**Requisitos da tarefa**
Repita sem nenhuma alteração as linhas que vão do início da lista até a linha que contém "coord(275,446)", incluindo as duas extremidades.

**Lista de linhas**
****************

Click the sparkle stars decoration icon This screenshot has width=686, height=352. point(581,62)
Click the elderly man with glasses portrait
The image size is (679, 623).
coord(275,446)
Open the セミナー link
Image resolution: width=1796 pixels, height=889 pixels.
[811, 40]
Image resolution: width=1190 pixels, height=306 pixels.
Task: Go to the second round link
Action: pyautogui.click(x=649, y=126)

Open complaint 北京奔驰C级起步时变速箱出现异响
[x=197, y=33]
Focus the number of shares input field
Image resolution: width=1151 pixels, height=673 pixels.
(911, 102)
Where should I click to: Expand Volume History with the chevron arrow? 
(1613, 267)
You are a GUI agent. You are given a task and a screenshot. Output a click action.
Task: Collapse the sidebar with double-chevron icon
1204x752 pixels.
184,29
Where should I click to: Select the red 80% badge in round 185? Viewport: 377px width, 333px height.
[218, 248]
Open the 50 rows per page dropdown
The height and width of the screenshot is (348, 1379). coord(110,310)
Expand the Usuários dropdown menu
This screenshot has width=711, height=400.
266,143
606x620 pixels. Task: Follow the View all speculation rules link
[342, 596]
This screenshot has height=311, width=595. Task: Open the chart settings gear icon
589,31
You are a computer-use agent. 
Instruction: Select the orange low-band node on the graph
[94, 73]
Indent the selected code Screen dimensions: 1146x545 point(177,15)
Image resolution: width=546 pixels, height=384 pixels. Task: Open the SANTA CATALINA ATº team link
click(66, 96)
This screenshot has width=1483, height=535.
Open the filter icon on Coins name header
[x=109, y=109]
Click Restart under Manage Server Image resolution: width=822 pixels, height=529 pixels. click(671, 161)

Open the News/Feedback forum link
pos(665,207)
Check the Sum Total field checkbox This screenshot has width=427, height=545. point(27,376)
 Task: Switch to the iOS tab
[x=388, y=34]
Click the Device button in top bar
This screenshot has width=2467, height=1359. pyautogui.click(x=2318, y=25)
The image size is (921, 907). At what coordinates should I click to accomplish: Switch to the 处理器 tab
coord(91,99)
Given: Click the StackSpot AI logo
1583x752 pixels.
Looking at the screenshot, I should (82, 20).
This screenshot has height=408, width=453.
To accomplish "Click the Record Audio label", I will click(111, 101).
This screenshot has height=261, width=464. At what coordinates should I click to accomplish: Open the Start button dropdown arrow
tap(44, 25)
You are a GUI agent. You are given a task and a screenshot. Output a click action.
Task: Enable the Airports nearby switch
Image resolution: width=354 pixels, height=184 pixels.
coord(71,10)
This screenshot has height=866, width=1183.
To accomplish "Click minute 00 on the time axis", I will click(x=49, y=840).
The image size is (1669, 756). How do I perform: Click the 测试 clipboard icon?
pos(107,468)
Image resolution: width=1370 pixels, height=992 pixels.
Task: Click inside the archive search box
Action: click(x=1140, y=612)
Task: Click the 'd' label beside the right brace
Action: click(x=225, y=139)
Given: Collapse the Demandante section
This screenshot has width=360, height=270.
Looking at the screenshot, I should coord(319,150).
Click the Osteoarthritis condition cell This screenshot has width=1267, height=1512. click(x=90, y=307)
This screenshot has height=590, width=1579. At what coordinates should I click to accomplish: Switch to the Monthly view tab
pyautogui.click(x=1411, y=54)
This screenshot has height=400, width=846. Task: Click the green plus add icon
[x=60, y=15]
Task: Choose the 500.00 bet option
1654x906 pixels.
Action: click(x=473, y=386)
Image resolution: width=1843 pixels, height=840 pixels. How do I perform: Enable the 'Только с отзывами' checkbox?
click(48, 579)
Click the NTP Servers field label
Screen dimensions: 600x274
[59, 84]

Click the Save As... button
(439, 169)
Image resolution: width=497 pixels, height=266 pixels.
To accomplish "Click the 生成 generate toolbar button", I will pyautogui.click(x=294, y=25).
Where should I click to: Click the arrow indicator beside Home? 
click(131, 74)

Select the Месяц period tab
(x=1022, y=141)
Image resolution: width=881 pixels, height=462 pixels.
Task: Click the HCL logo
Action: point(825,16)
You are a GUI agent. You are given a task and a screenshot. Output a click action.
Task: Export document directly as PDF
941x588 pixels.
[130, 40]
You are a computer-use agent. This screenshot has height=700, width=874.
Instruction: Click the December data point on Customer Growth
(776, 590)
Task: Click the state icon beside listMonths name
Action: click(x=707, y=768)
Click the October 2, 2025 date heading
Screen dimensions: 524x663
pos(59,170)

****************

**Resultado do exercício**
Click the sparkle stars decoration icon This screenshot has width=686, height=352. point(581,62)
Click the elderly man with glasses portrait
The image size is (679, 623).
coord(275,446)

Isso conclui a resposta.